[start Data for this task]

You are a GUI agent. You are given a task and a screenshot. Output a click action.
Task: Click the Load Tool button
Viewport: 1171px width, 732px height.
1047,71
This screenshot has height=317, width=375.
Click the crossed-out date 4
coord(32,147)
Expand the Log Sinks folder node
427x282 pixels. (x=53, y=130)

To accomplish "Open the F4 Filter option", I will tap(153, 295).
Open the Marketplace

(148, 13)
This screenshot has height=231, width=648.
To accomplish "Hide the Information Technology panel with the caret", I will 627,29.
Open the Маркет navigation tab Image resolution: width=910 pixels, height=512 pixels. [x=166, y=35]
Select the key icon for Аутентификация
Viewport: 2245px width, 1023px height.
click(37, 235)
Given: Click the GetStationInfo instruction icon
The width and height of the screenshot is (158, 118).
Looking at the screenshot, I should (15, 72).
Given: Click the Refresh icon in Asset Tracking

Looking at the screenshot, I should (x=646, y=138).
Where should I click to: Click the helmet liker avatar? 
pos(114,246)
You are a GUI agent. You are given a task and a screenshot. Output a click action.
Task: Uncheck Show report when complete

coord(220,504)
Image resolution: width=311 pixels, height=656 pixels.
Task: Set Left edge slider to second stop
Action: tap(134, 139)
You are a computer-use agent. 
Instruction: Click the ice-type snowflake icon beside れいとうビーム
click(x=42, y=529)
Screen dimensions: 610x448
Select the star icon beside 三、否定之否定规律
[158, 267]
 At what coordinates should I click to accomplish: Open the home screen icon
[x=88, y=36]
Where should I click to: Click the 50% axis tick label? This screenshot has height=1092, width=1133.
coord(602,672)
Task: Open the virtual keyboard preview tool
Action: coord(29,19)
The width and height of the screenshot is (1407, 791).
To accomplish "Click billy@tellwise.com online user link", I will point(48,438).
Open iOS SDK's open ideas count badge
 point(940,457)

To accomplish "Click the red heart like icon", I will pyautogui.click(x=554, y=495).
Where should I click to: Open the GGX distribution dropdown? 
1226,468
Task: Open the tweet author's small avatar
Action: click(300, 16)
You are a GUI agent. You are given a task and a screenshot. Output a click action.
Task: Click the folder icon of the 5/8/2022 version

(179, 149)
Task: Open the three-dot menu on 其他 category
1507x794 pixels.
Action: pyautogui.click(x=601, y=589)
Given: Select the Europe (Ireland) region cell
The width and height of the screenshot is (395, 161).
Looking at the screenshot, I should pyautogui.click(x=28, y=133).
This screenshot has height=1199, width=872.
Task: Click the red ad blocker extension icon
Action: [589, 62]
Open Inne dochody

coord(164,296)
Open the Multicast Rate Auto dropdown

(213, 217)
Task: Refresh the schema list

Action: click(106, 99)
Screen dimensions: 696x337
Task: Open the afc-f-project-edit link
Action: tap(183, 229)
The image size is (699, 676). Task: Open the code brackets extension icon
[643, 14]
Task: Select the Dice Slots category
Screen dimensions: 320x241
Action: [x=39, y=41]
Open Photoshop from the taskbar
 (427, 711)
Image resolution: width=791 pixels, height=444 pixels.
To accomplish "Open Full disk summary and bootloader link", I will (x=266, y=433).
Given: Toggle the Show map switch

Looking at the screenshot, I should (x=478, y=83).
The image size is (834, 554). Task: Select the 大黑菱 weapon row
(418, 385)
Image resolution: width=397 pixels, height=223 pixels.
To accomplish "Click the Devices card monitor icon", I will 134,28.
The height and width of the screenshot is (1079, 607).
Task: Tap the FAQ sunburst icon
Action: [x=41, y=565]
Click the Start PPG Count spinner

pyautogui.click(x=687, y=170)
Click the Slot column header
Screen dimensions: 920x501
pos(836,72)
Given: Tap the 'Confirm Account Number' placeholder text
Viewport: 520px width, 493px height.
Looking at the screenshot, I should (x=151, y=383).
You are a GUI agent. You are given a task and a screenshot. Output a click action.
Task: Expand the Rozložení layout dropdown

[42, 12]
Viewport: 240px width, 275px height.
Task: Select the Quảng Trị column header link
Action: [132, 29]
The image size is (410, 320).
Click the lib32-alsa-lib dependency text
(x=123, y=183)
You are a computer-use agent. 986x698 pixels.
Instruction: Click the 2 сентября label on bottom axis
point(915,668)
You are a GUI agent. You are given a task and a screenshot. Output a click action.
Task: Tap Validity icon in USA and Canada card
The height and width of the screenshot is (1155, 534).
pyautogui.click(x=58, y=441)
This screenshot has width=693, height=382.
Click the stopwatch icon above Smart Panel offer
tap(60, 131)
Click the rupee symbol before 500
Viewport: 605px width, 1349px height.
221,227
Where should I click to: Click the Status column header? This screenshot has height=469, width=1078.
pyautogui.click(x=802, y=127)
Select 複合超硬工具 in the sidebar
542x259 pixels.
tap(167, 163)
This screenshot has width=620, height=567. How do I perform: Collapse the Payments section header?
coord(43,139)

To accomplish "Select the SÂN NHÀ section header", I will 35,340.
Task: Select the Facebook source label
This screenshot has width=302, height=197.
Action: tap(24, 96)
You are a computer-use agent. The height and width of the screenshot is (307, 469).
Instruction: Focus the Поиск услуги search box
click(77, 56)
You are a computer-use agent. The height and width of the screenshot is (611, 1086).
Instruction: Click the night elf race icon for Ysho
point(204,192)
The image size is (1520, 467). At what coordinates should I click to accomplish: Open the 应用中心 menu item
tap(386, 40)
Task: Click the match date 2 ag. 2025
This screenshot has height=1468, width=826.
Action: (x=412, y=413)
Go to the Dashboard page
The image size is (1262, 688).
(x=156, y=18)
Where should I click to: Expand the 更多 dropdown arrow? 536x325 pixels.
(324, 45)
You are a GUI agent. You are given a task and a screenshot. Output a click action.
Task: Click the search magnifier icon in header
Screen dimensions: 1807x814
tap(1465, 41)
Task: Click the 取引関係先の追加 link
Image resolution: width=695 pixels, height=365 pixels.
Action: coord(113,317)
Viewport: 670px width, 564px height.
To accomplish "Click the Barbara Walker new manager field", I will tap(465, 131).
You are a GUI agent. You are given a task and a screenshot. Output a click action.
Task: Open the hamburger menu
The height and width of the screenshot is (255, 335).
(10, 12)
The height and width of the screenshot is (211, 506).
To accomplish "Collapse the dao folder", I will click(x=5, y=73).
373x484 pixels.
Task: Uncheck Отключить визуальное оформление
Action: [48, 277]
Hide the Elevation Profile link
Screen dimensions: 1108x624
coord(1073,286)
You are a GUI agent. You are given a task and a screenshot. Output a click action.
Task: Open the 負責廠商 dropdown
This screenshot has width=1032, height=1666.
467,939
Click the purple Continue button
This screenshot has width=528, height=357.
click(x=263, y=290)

[end Data for this task]

Exercise goal – Please reproduce all of the data above word for word.

Written answer –
You are a GUI agent. You are given a task and a screenshot. Output a click action.
Task: Click the Load Tool button
Viewport: 1171px width, 732px height.
1047,71
This screenshot has height=317, width=375.
Click the crossed-out date 4
coord(32,147)
Expand the Log Sinks folder node
427x282 pixels. (x=53, y=130)

To accomplish "Open the F4 Filter option", I will tap(153, 295).
Open the Marketplace

(148, 13)
This screenshot has height=231, width=648.
To accomplish "Hide the Information Technology panel with the caret", I will 627,29.
Open the Маркет navigation tab Image resolution: width=910 pixels, height=512 pixels. [x=166, y=35]
Select the key icon for Аутентификация
Viewport: 2245px width, 1023px height.
click(37, 235)
Given: Click the GetStationInfo instruction icon
The width and height of the screenshot is (158, 118).
Looking at the screenshot, I should (15, 72).
Given: Click the Refresh icon in Asset Tracking

Looking at the screenshot, I should (x=646, y=138).
Where should I click to: Click the helmet liker avatar? 
pos(114,246)
You are a GUI agent. You are given a task and a screenshot. Output a click action.
Task: Uncheck Show report when complete

coord(220,504)
Image resolution: width=311 pixels, height=656 pixels.
Task: Set Left edge slider to second stop
Action: tap(134, 139)
You are a computer-use agent. 
Instruction: Click the ice-type snowflake icon beside れいとうビーム
click(x=42, y=529)
Screen dimensions: 610x448
Select the star icon beside 三、否定之否定规律
[158, 267]
 At what coordinates should I click to accomplish: Open the home screen icon
[x=88, y=36]
Where should I click to: Click the 50% axis tick label? This screenshot has height=1092, width=1133.
coord(602,672)
Task: Open the virtual keyboard preview tool
Action: coord(29,19)
The width and height of the screenshot is (1407, 791).
To accomplish "Click billy@tellwise.com online user link", I will point(48,438).
Open iOS SDK's open ideas count badge
 point(940,457)

To accomplish "Click the red heart like icon", I will pyautogui.click(x=554, y=495).
Where should I click to: Open the GGX distribution dropdown? 
1226,468
Task: Open the tweet author's small avatar
Action: click(300, 16)
You are a GUI agent. You are given a task and a screenshot. Output a click action.
Task: Click the folder icon of the 5/8/2022 version

(179, 149)
Task: Open the three-dot menu on 其他 category
1507x794 pixels.
Action: pyautogui.click(x=601, y=589)
Given: Select the Europe (Ireland) region cell
The width and height of the screenshot is (395, 161).
Looking at the screenshot, I should pyautogui.click(x=28, y=133).
This screenshot has height=1199, width=872.
Task: Click the red ad blocker extension icon
Action: [589, 62]
Open Inne dochody

coord(164,296)
Open the Multicast Rate Auto dropdown

(213, 217)
Task: Refresh the schema list

Action: click(106, 99)
Screen dimensions: 696x337
Task: Open the afc-f-project-edit link
Action: tap(183, 229)
The image size is (699, 676). Task: Open the code brackets extension icon
[643, 14]
Task: Select the Dice Slots category
Screen dimensions: 320x241
Action: [x=39, y=41]
Open Photoshop from the taskbar
 (427, 711)
Image resolution: width=791 pixels, height=444 pixels.
To accomplish "Open Full disk summary and bootloader link", I will (x=266, y=433).
Given: Toggle the Show map switch

Looking at the screenshot, I should (x=478, y=83).
The image size is (834, 554). Task: Select the 大黑菱 weapon row
(418, 385)
Image resolution: width=397 pixels, height=223 pixels.
To accomplish "Click the Devices card monitor icon", I will 134,28.
The height and width of the screenshot is (1079, 607).
Task: Tap the FAQ sunburst icon
Action: [x=41, y=565]
Click the Start PPG Count spinner

pyautogui.click(x=687, y=170)
Click the Slot column header
Screen dimensions: 920x501
pos(836,72)
Given: Tap the 'Confirm Account Number' placeholder text
Viewport: 520px width, 493px height.
Looking at the screenshot, I should (x=151, y=383).
You are a GUI agent. You are given a task and a screenshot. Output a click action.
Task: Expand the Rozložení layout dropdown

[42, 12]
Viewport: 240px width, 275px height.
Task: Select the Quảng Trị column header link
Action: [132, 29]
The image size is (410, 320).
Click the lib32-alsa-lib dependency text
(x=123, y=183)
You are a computer-use agent. 986x698 pixels.
Instruction: Click the 2 сентября label on bottom axis
point(915,668)
You are a GUI agent. You are given a task and a screenshot. Output a click action.
Task: Tap Validity icon in USA and Canada card
The height and width of the screenshot is (1155, 534).
pyautogui.click(x=58, y=441)
This screenshot has width=693, height=382.
Click the stopwatch icon above Smart Panel offer
tap(60, 131)
Click the rupee symbol before 500
Viewport: 605px width, 1349px height.
221,227
Where should I click to: Click the Status column header? This screenshot has height=469, width=1078.
pyautogui.click(x=802, y=127)
Select 複合超硬工具 in the sidebar
542x259 pixels.
tap(167, 163)
This screenshot has width=620, height=567. How do I perform: Collapse the Payments section header?
coord(43,139)

To accomplish "Select the SÂN NHÀ section header", I will 35,340.
Task: Select the Facebook source label
This screenshot has width=302, height=197.
Action: tap(24, 96)
You are a computer-use agent. The height and width of the screenshot is (307, 469).
Instruction: Focus the Поиск услуги search box
click(77, 56)
You are a computer-use agent. The height and width of the screenshot is (611, 1086).
Instruction: Click the night elf race icon for Ysho
point(204,192)
The image size is (1520, 467). At what coordinates should I click to accomplish: Open the 应用中心 menu item
tap(386, 40)
Task: Click the match date 2 ag. 2025
This screenshot has height=1468, width=826.
Action: (x=412, y=413)
Go to the Dashboard page
The image size is (1262, 688).
(x=156, y=18)
Where should I click to: Expand the 更多 dropdown arrow? 536x325 pixels.
(324, 45)
You are a GUI agent. You are given a task and a screenshot. Output a click action.
Task: Click the search magnifier icon in header
Screen dimensions: 1807x814
tap(1465, 41)
Task: Click the 取引関係先の追加 link
Image resolution: width=695 pixels, height=365 pixels.
Action: coord(113,317)
Viewport: 670px width, 564px height.
To accomplish "Click the Barbara Walker new manager field", I will tap(465, 131).
You are a GUI agent. You are given a task and a screenshot. Output a click action.
Task: Open the hamburger menu
The height and width of the screenshot is (255, 335).
(10, 12)
The height and width of the screenshot is (211, 506).
To accomplish "Collapse the dao folder", I will click(x=5, y=73).
373x484 pixels.
Task: Uncheck Отключить визуальное оформление
Action: [48, 277]
Hide the Elevation Profile link
Screen dimensions: 1108x624
coord(1073,286)
You are a GUI agent. You are given a task and a screenshot. Output a click action.
Task: Open the 負責廠商 dropdown
This screenshot has width=1032, height=1666.
467,939
Click the purple Continue button
This screenshot has width=528, height=357.
click(x=263, y=290)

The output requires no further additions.